Where was Dogecoin in 2019?
Even though most jokes and parodies tend to fade away after a few months – usually because they’ve lost their novelty – Dogecoin has bucked the trend. There are more than 5,000 cryptocurrencies in circulation these days, many of them with lofty objectives, but according to CoinMarketCap, DOGE is still the 32nd biggest with a market capitalisation of $280m at the time of writing.
Overall, 2019 was a good year for Dogecoin fans. The internet meme it was inspired by has enjoyed something of a revival, and this could have caused renewed interest in the cryptocurrency.
Several other milestones also contributed to an uptick in price – and some of them were just pure luck. In April, Dogecoin ran a prank poll on its official Twitter page that asked followers who should become its next CEO. Tesla’s colourful CEO Elon Musk won, prompting him to tweet: “Dogecoin might be my fav cryptocurrency. It’s pretty cool.” The publicity saw DOGE’s value soar by 35 per cent in a single day to $0.0033, its highest point in six months.
DOGE was also listed on a couple of high-profile crypto exchanges over the course of last year, including Huobi and Binance. This is always good news for a digital currency: it unlocks new trading pairs for existing owners and exposes the coin to new people. When Binance’s plans to list DOGE were confirmed in July, prices jumped by more than a third to reach $0.0043, with the exchange’s CEO Changpeng Zhao tweeting:
«This one is an exception, as there isn’t much new tech development (I guess it was never about the tech for this one). The users/community is large, and a famous 'ex-CEO' (cough @elonmusk) helps!»Changpeng Zhao
Dogecoin price prediction for 2020
So… what lies ahead for DOGE as we begin a new decade? Well, as we’ve seen based on the cryptocurrency’s performance in 2019, significant positive gains could likely depend on one-off events such as a celebrity endorsement.
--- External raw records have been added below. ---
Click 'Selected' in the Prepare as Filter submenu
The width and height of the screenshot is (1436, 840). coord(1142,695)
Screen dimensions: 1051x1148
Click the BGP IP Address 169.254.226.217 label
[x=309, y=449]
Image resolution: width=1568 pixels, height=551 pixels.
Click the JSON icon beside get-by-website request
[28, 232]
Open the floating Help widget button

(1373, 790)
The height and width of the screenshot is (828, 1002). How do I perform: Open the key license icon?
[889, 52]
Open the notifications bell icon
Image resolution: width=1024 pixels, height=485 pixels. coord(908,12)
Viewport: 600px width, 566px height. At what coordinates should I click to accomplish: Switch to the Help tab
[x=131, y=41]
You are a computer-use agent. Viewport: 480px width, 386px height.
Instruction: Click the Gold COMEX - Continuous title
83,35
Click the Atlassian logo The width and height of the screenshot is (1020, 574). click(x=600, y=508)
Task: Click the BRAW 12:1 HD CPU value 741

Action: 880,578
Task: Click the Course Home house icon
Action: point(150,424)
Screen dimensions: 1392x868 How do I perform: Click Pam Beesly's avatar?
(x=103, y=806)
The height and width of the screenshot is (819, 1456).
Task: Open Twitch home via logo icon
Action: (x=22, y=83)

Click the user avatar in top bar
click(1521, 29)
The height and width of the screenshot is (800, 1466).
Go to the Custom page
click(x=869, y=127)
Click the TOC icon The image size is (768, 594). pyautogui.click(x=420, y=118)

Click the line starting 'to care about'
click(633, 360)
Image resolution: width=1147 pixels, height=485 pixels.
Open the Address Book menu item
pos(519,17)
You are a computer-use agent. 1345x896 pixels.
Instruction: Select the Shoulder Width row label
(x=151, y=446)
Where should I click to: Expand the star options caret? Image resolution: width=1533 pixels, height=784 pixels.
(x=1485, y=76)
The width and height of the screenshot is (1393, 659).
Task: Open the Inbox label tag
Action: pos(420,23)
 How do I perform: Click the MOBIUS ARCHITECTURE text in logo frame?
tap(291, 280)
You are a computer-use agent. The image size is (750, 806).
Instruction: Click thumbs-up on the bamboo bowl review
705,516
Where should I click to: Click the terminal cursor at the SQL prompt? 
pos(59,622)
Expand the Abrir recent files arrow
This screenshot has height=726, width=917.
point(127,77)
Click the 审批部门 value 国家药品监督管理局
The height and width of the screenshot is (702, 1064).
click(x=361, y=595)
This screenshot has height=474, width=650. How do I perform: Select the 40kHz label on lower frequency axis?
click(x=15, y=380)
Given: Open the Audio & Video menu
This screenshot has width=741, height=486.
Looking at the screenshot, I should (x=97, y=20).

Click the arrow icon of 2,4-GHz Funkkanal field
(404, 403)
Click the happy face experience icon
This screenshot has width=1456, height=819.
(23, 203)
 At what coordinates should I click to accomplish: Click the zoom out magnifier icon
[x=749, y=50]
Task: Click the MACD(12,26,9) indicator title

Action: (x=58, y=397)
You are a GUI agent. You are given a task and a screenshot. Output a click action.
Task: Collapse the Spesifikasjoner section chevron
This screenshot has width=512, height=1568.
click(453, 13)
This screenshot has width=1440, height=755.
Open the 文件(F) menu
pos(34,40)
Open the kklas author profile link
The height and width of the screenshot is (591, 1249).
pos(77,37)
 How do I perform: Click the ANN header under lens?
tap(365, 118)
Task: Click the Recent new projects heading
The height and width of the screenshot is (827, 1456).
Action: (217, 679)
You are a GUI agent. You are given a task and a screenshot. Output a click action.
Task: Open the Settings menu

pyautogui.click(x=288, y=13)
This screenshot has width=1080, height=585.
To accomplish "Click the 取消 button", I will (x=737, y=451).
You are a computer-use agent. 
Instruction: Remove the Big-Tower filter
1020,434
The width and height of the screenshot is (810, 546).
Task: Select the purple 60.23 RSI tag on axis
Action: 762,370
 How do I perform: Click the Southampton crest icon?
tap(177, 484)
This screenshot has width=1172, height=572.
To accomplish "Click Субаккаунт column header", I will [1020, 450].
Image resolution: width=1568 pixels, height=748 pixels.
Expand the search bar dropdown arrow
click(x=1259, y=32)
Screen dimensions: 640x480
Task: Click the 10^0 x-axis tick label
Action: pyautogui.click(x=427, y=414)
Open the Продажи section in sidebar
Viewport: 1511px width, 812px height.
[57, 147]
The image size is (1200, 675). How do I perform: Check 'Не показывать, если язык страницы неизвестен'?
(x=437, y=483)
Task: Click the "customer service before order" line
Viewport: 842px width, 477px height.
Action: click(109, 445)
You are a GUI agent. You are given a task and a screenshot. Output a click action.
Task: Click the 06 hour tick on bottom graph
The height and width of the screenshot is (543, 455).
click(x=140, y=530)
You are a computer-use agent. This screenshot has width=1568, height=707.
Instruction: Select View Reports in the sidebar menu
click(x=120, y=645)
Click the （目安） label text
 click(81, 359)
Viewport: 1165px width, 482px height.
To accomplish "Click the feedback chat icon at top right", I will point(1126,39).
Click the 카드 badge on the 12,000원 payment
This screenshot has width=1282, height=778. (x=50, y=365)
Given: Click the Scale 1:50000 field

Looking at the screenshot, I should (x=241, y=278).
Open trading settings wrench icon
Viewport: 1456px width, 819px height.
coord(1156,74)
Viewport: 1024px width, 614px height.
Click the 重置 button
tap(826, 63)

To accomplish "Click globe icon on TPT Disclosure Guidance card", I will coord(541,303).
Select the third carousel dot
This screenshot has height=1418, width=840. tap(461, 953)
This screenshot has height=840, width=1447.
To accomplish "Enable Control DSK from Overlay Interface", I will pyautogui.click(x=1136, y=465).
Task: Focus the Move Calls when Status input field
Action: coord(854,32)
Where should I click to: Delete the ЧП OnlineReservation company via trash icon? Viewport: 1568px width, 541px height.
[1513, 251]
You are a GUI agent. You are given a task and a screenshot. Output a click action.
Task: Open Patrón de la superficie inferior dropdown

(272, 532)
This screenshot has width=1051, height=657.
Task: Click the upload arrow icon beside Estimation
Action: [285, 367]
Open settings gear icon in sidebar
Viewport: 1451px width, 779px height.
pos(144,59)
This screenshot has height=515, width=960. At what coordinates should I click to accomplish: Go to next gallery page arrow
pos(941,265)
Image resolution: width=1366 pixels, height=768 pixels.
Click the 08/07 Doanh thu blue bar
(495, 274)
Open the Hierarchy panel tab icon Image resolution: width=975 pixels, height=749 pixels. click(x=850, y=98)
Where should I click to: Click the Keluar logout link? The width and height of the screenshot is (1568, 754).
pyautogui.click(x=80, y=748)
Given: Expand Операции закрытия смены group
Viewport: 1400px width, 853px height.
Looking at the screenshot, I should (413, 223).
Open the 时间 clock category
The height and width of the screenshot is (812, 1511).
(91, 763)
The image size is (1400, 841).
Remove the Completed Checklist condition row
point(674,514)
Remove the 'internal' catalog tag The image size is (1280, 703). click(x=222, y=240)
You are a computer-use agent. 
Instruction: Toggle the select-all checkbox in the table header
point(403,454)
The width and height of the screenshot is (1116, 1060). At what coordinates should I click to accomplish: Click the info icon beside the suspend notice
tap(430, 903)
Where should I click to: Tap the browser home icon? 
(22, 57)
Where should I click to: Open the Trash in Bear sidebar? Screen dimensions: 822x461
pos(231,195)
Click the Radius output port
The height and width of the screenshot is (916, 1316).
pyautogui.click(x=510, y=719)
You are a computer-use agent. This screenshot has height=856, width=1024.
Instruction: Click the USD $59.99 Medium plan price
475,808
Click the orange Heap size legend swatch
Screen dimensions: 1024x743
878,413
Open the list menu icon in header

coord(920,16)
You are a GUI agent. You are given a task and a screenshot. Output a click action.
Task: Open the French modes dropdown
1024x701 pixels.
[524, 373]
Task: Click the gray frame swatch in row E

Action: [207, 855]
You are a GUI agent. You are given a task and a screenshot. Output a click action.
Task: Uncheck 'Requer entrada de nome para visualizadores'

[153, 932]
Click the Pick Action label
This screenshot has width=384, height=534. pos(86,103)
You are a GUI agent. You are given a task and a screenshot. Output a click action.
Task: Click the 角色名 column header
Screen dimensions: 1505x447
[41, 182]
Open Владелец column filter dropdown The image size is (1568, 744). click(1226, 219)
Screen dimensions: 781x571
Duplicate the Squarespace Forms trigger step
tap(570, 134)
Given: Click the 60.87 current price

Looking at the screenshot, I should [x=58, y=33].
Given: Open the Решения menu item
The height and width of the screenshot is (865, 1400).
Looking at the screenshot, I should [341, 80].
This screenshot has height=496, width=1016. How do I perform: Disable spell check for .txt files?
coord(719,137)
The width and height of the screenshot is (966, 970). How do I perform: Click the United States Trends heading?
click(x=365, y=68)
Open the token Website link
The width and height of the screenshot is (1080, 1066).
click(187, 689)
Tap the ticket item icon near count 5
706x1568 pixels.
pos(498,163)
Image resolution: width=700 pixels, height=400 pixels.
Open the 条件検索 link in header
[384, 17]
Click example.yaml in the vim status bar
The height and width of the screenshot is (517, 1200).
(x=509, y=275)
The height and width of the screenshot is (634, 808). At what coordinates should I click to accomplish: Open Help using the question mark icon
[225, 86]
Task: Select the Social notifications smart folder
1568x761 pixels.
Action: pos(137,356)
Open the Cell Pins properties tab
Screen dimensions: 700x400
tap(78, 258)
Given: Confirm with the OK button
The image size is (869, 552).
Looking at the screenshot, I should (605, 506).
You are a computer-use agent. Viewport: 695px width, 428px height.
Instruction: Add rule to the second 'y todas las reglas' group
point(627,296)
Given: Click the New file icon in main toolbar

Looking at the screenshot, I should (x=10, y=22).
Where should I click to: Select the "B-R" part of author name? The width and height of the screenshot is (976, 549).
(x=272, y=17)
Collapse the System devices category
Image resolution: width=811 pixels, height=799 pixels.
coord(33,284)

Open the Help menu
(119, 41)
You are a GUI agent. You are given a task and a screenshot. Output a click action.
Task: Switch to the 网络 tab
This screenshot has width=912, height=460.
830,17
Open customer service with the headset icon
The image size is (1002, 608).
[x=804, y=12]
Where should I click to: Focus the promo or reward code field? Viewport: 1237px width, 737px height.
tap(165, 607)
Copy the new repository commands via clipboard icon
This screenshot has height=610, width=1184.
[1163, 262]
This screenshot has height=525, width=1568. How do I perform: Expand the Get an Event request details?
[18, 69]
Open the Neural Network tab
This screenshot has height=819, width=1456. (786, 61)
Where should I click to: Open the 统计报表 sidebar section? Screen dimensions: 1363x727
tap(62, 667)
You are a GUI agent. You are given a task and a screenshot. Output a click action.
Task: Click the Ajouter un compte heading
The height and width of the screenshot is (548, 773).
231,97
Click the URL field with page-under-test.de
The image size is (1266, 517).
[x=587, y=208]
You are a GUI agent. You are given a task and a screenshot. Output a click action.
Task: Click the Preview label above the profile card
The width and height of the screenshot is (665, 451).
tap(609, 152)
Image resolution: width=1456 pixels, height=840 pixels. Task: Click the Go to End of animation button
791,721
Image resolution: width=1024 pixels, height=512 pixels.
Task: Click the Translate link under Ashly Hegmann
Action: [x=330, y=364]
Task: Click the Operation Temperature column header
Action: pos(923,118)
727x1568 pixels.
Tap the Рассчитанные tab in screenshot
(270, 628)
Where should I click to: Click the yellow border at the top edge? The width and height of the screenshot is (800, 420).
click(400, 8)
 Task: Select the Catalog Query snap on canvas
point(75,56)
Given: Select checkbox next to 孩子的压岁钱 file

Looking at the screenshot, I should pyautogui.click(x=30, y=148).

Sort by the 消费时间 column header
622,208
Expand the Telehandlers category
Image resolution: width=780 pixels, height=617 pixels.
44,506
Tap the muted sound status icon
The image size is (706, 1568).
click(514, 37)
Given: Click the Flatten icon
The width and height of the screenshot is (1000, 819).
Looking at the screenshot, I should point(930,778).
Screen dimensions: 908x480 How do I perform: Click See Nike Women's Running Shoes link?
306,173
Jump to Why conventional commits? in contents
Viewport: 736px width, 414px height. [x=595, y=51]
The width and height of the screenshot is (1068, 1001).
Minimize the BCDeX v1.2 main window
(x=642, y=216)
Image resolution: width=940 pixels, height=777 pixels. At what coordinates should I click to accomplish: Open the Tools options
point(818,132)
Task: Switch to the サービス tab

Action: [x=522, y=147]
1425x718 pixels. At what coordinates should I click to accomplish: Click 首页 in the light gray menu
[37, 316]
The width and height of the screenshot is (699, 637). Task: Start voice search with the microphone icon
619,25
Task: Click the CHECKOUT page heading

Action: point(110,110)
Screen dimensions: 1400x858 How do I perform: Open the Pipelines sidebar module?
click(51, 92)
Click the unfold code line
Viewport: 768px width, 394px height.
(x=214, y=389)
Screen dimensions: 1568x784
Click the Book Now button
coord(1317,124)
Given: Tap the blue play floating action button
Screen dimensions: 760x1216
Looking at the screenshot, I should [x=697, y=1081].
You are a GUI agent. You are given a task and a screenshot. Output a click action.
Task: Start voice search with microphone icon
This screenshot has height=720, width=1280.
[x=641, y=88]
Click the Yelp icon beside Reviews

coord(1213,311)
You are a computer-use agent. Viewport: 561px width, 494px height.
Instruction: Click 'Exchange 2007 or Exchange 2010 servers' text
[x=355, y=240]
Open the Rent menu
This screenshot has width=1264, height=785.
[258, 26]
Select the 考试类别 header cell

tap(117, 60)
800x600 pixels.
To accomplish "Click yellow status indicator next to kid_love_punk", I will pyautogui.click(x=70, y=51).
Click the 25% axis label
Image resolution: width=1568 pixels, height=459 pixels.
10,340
A high-profile listing on an exchange could help too, but it’s arguable that Dogecoin has exhausted this option now Binance and Huobi are fully on board.
It’s also worth bearing in mind that previous predictions on where Dogecoin would end 2019 haven’t proven accurate, either. Some analysts expressed hope that the cryptocurrency would have ended the year at $0.007, while others firmly believed that $1 was possible because of how DOGE has gained traction as a cheaper and faster method for crypto transfers than the likes of Bitcoin and Ethereum. The reality was far different – and in fact, DOGE actually started 2020 at just $0.002.
According to Wallet Investor, DOGE could hit $0.00368 by the end of 2020, while Crypto Ground is forecasting an increase to $0.0033. Other analytical websites, such as DigitalCoinPrice, are even more optimistic, and believe $0.00552 is achievable this year.
Unfortunately, it’s very difficult to know whether any of these predictions will hold water. Although DOGE has a dedicated and friendly community – and in some circles has become the go-to cryptocurrency for tipping people on social networks – it has a limited use case and no roadmap for future development.
When it comes to whether Dogecoin will be "so invest, much profit, very crypto and wow" in 2020, it’s fair to say that your guess is as good as ours. But, given its impressive levels of resilience, there might still be life in the old DOGE yet.